To an extent this is what happens when online consultations are using a full visual mode. We don’t only see a student, a person whose identities beyond studentship are only more or less implied. Now we also see a record collector, a daughter, a sister (hushing her other sister), or a cat owner. To a considerable extent, those identities are performed for us, as they are imposed on us by others, or by our surroundings. Those identities happen alongside those which are demanded by the field (again a reference to Halliday) of an academic consultation.

The point of this blogpost is not to offer advice or to suggest that we should or should not engage the visual channel and how to do it. Rather it is a result of the imposition of a new context by online consultations. We started communicating well outside the academic space.
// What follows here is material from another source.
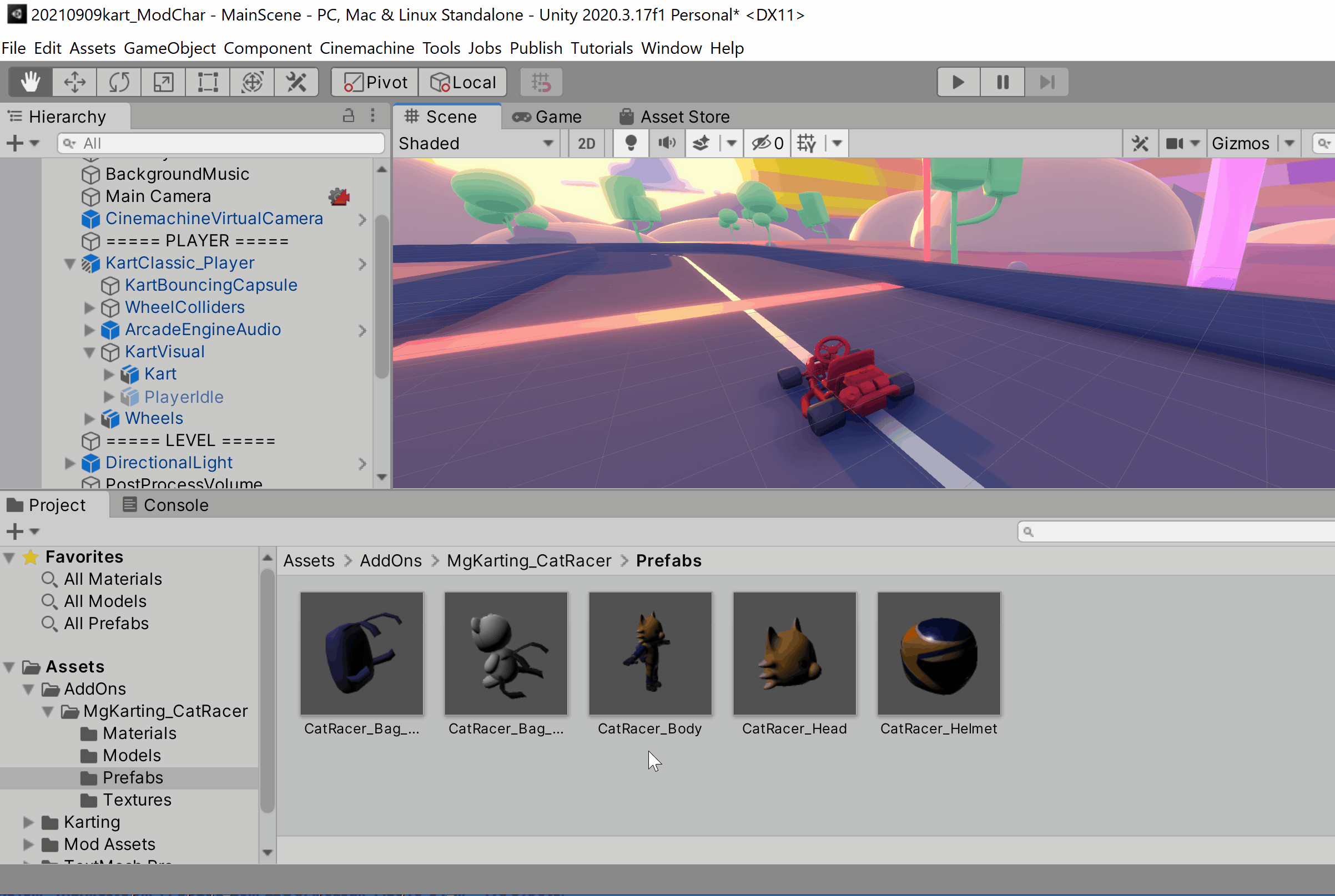Open the Cinemachine menu
Image resolution: width=1335 pixels, height=896 pixels.
click(366, 48)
Except, perhaps, we are not outside the academic space at all. Perhaps the academic space has just moved. Not only has it moved to the homes of academics (It’s often been commented that our homes, services, computers have been commandeered in the service to our employers), but it has also moved to the homes of our students. In the process, their choices how to communicate might be becoming their ‘educational choices’. This will mean that the question who exactly I am talking to as I look at the blank computer screen will be of more and more significance. We might also start insisting that the students’ private rooms are tidy lest the student be deemed ‘unprofessional’.

This blogpost was supposed to share the fact that I have been travelling virtually across students’ flats and houses. I actually quite enjoyed it, often it was a journey into my own past, so to say. Unfortunately, the ending of this post is fairly dystopian. I do hope therefore that in the new normal after the pandemic, we’ll be able to return to class. With all its shortcomings, it is still, I think, the best way to engage in teaching and learning.

 

1 Comment
  1. Many of the video conferencing tools allow you to use a virtual background and I find it interesting how my co-workers make use of them (as well as how frequently they do; it is the norm). Virtual backgrounds recontextualize people into a fantasy context. I think the technology providers offer features like this to manipulate the discursive context between the participants and obfuscate things like class. Some of these tools even do facial touch-ups, eliminating wrinkles and blemishes and enabling us to imagine that we live in an ageless and classless world, even one without ugliness. I found this feature enabled by default on the app my team uses.